You may not try offer God rivers of oil or your first born, but we try plenty of other things. Even if our head knows better, our broken hearts tell us that maybe….maybe we'd actually have value to God and the world if we just volunteered more, if we read the right articles, if we stayed sober longer, if we called our parents more, if we were nicer, if we put on a better show of how good we are.  

When we are subject to the world, the answer to salvation is that we can always be and do more, more, more. We transfer that system onto God and we expect that God must also want bigger and better from us in order for us to belong. The prophet Micah reminds the people what we always seem to forget - that God’s love and will for us is not up in some lofty far off place, but all around us, right in front of us. God’s way is not always grand and dramatic, it is most often simple and steady.  Like last week with Naaman - healing didn't happen with some over the top gesture or fancy quest, but simply to go and wash in the river. Micah tells us that in this same way of being - the child who will be born – the Christ, comes not from the biggest baddest tribe of Israel, but one of the smallest.

With so much happening in the world, ANOTHER mass shooting in Thousand Oaks when we’re still reeling for the one in Pittsburgh, and then whole towns destroyed by fires just up the road from there, remembering our veterans who take great risks in the name of the well being of others, who do not always come back whole, remembering the 89th anniversary of atrocities like Kristallnacht when hateful rhetoric and anti-Jewish legislation bubbled over into mass violence, killing, and destruction of Jewish life,  ...with all this, plus our own messes...

we want God do something, or tell us what to do...anything! And ideally, the magic solution to it all would also somehow also make us the heroes and the saviors of our own souls. What do you want from us God? Shall we solve global warming? cure all diseases? Find the solution to gun violence? Drive out every speck of racism? Fix every broken heart? Snap our fingers and end addiction?

In a world where we’re wrestling with the lines between truth and falsehoods, trying desperately to have a definition of what is good – here we already have an answer:

Do justice, love kindness, walk humbly.

It's not grandiose, but simple.  and yet...not an easy path to follow.
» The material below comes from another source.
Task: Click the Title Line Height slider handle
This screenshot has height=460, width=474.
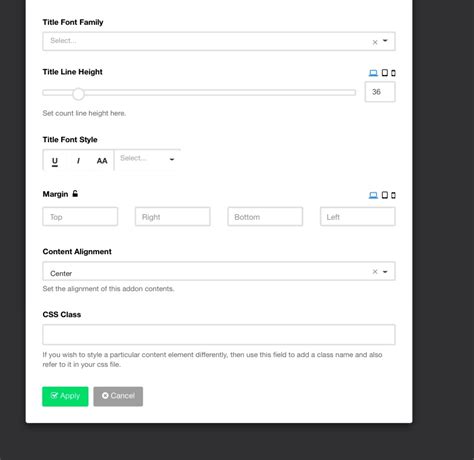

Justice is slow work, but the beat is steady over time.  Kindness isn’t dramatic, but is gently softens our own hearts and perhaps those around us. Humility with God doesn't necessarily  change what's around us, but perhaps it changes what's within us.

What is justice anyway? Where have you seen justice rising? What are some examples of kindness in action? Where have you been humbled? Where have you experienced the humility of someone else inspiring you?

The prophet Micah tell us that all this doesn't just happen on its own nor is it anything we do ourselves, but WITH God. I find that when I’m scattered, frustrated, overwhelmed, confused I’m also usually ignoring God. Micah reminds us to make sure that we are still clearing space to see our connection to God – in prayer, in silence, in community, but with intention.  It doesn't necessarily change our feelings, but I think it opens us up to new ones.

Do justice, love kindness, walk humbly with God isn't really an answer to how we fix everything. That's what the child born in Bethlehem is for. But it does guide us in how to keep going day by day. For those times when it all seems too much and you don't know where to start, it's that playlist gets you putting one foot in front of the other again. It's that steady beat like the voice of Mavis Staples belting out “keep your eyes on the prize, hold on”

Sources of Hebrew wisdom offer it this way, saying:

"Do not be daunted by the enormity of the world's grief. Do justly, now. Love mercy, now. Walk humbly, now. You are not obligated to complete the work, but neither are you free to abandon it."

We won't save the world or ourselves.  We can't. We don't have to. God has already done that for us all. God declares us good from the beginning and shows us what good can do, day by day.